Leadercast Women with Ritu Bhasin
Leadercast Women, the annual one-day conference showcasing top women leaders, will help you learn to lead yourself on Friday, Oct. 12, at the Sidney J. Marcus Auditorium in Atlanta’s Georgia World Congress Center. Our world-renowned speakers will make a deep impression on your consciousness, galvanize you for action, and show you how you can transform yourself and be a leader worth following.

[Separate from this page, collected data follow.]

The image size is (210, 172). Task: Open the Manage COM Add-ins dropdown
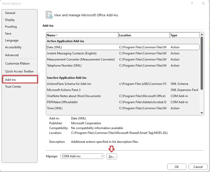click(82, 156)
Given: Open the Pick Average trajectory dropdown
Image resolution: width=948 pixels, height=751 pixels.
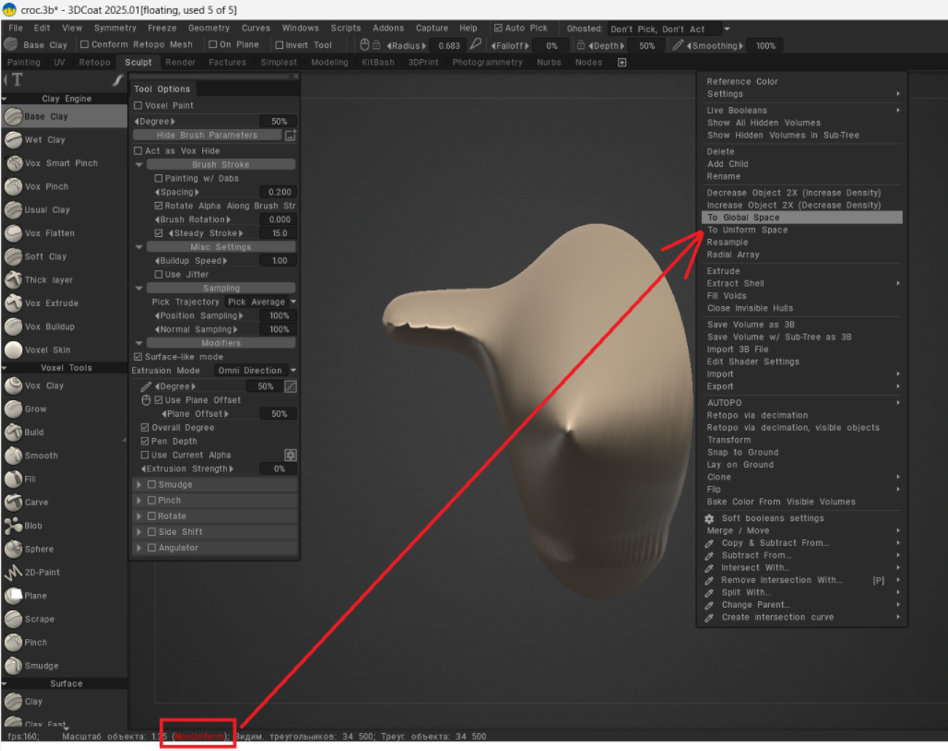Looking at the screenshot, I should point(261,302).
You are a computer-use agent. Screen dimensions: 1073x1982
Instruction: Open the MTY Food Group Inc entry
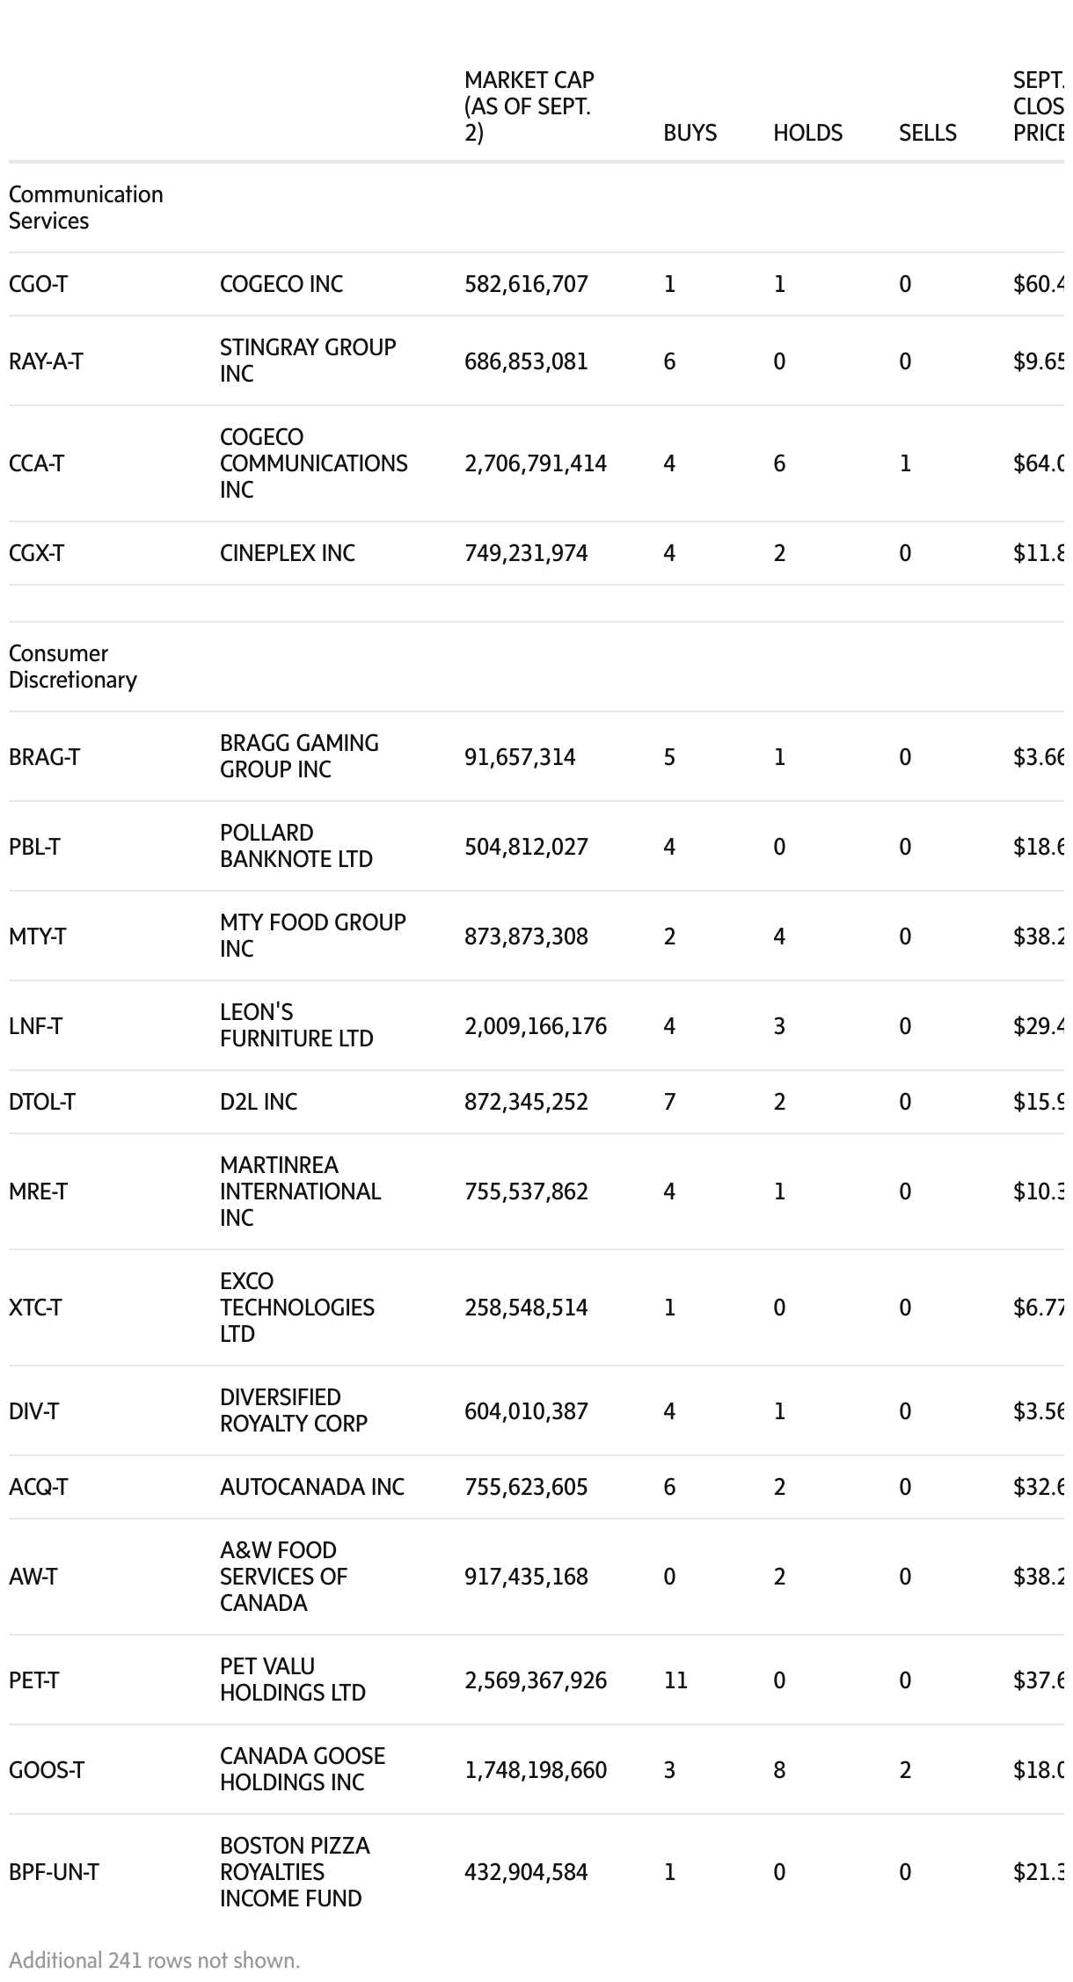312,936
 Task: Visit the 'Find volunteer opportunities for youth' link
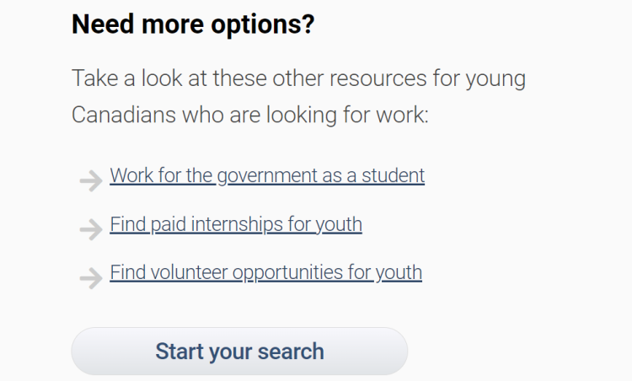click(x=265, y=273)
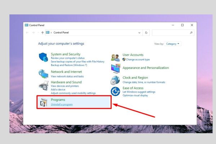Click the Uninstall a program link
216x144 pixels.
(x=62, y=104)
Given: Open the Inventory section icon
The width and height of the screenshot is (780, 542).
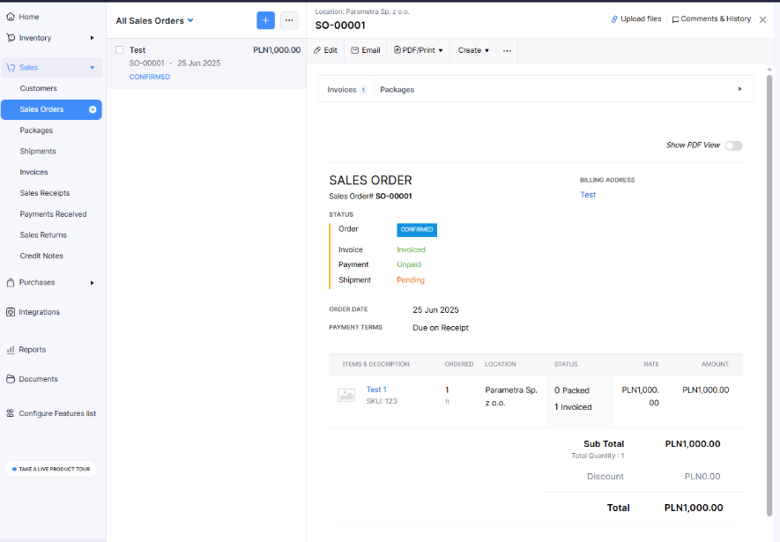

You’ll be impressed by the achievements of our speakers. But more than that—you’ll be riveted by the courage and talents of these women, and you’ll learn how you, too, can be a leader who motivates people and champions ideas in ways you never thought possible. They will not only give you “how to” leadership advice but also long-term life lessons.
For more information, visit women.leadercast.com!
When Ritu Bhasin’s mother was growing up in India in the 1960s, she dreamed of becoming a lawyer. That dream ended when her mother told her firmly that women couldn’t be lawyers. She became a teacher instead. Many years later, Bhasin had the same dream. Thanks to perseverance and strong support from her family, she achieved it.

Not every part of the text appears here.